Trump backs away from barriers on foreign uranium, disagreeing with Commerce Secretary's findings

US President Donald Trump, in an announcement late last Friday (July 12) night, said that he did not agree with the Commerce Secretary's findings that foreign uranium poses a threat to national security. PHOTO: AFP

WASHINGTON (NYTIMES) - President Donald Trump said he would not impose quotas on imports of uranium, backing away from one of many trade confrontations the administration has threatened as it tries to protect US industry.

Mr Trump, in an announcement late last Friday (July 12) night, said that he did not agree with the Commerce Secretary's findings that foreign uranium poses a threat to national security. It was a rare dissent for a president who has determined that foreign metals, cars and car parts are a threat to America's national security and should be restricted.

After several months of deliberation, the Commerce Secretary determined that the high volume of uranium imports do pose a threat to national security. Mr Trump rejected that finding.

"Although I agree that the secretary's findings raise significant concerns regarding the impact of uranium imports on the national security with respect to domestic mining, I find that a fuller analysis of national security considerations with respect to the entire nuclear fuel supply chain is necessary at this time," the president said in a statement.

The potential for trade barriers on foreign uranium stemmed from an investigation into whether imported uranium ore and related products, which are essential components for the United States' nuclear arsenal, submarines, aircraft carriers and power plants, were a security threat.

Mr Trump's decision means that the US will not impose the quotas that the domestic uranium industry had requested, which would have limited imports to guarantee that American miners supply one-quarter of the uranium used domestically.

Instead, the president said he would establish a working group to develop recommendations in the next 90 days for reviving and expanding domestic nuclear fuel production.

The announcement was a rare instance in which the Trump administration chose not to exercise the full extent of its powers to give American companies a trade advantage over foreign competitors.

The Trump administration has used similar national security-related investigations to levy tariffs on foreign steel and aluminium, and it has threatened to do the same with imported cars and car parts. Foreign leaders from Canada, Mexico, Europe and elsewhere have bristled at being branded a national security threat and imposed retaliatory tariffs on US products in return.
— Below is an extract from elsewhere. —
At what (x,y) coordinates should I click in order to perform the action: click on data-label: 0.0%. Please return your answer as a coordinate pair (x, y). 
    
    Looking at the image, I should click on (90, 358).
Unlike the investigations in foreign metals and cars, which the Trump administration initiated on its own, two American uranium mining companies, Ur-Energy and Energy Fuels, had requested the inquiry into uranium. Both businesses claimed that subsidised foreign products had flooded the US market, putting them at a competitive disadvantage, forcing them to cut jobs and putting the domestic supply of uranium at risk.

But in seeking protection, Ur-Energy and Energy Fuels found themselves at odds with American nuclear power plants and the utilities that depend on that power, which would face higher material prices and operating costs if quotas were put into place. Nuclear plants generate about one-fifth of the country's electricity, but they are rapidly losing market share to cheaper electricity from shale gas and wind turbines.

The United States is the world's largest consumer of uranium. But it imported 93 per cent of the uranium it used in 2017, with the vast majority coming from Australia, Canada, Kazakhstan and Russia. In its report, the Commerce Department said that imports had risen from satisfying 85.8 per cent of the domestic market in 2009 as a result of increased production by foreign state-owned enterprises that distorted global prices and made it difficult for American miners to compete.

"We are down to where we are effectively producing nothing when it comes to newly mined uranium," said Mr Mark Chalmers, the president of Energy Fuels. "That should shock people."

He added: "We're basically chucking our car keys at the Chinese and the Russians and saying go ahead and produce our uranium for us."

Energy Fuels and Ur-Energy say they have had to cut their workforce because of falling global prices. They claim that Russia and Kazakhstan have heavily subsidised their production, and China has been buying up uranium mines around the world, threatening the supply of uranium from the United States and close allies like Canada and Australia.

But those who criticised the petition - including foreign uranium miners and domestic utilities - viewed the request as a transparent grab for protection of a struggling domestic industry. They say mining uranium has not been economical in the United States for a decade, and note that the country maintains a strategic reserve of uranium that can supply the military for many years.

The Ad Hoc Utilities Group, which runs a majority of the nuclear generators in the United States, said in comments submitted to the Trump administration last September that restricting imports would endanger the viability of nuclear plants and the entire industry. The quota that the petitioners had requested would effectively tax nuclear generators by US$500 million (S$679 million) to US$800 million a year, the utilities group said, risking thousands of jobs in the industry.

"Maintaining nuclear plants is a cornerstone of the present administration's policy," the utilities company said. "However, this investigation's potential impact on restricting nuclear fuel imports would do just the opposite."